■ **YOUR ASSIGNMENT**
In the data below, which lines hold "computer"? Copy every one.

Excerpts from a dataset:
________________________________________

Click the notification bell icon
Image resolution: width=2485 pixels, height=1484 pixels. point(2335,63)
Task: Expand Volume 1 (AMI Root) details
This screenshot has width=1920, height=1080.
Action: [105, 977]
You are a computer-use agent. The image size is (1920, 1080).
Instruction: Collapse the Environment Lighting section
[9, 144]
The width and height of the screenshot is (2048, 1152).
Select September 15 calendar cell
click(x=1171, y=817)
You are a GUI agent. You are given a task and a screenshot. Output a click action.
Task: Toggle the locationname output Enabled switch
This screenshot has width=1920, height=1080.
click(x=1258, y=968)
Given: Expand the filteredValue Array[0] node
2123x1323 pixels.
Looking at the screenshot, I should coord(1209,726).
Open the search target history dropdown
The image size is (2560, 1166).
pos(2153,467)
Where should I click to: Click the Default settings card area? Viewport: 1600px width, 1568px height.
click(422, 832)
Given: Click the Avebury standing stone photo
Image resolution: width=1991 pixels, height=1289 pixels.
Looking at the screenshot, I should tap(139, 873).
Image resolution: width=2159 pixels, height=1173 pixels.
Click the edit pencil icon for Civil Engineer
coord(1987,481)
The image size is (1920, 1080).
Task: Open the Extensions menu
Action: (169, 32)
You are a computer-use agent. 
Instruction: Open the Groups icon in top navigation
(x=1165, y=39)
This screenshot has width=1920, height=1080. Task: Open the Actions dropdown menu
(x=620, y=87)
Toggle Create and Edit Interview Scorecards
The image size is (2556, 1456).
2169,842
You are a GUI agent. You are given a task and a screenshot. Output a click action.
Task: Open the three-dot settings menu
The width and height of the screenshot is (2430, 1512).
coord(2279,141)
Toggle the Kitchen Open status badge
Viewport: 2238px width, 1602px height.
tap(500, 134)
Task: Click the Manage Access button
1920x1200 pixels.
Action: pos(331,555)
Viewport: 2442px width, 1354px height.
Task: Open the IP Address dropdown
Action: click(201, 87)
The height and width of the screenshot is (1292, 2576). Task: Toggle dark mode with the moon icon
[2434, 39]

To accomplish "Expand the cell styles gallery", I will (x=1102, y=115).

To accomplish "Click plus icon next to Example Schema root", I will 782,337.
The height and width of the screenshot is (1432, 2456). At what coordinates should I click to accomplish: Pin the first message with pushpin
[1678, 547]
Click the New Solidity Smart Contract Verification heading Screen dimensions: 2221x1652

________________________________________

■ **ANSWER BOX**
You are a computer-use agent. The image size is (1920, 1080).
You are a computer-use agent. 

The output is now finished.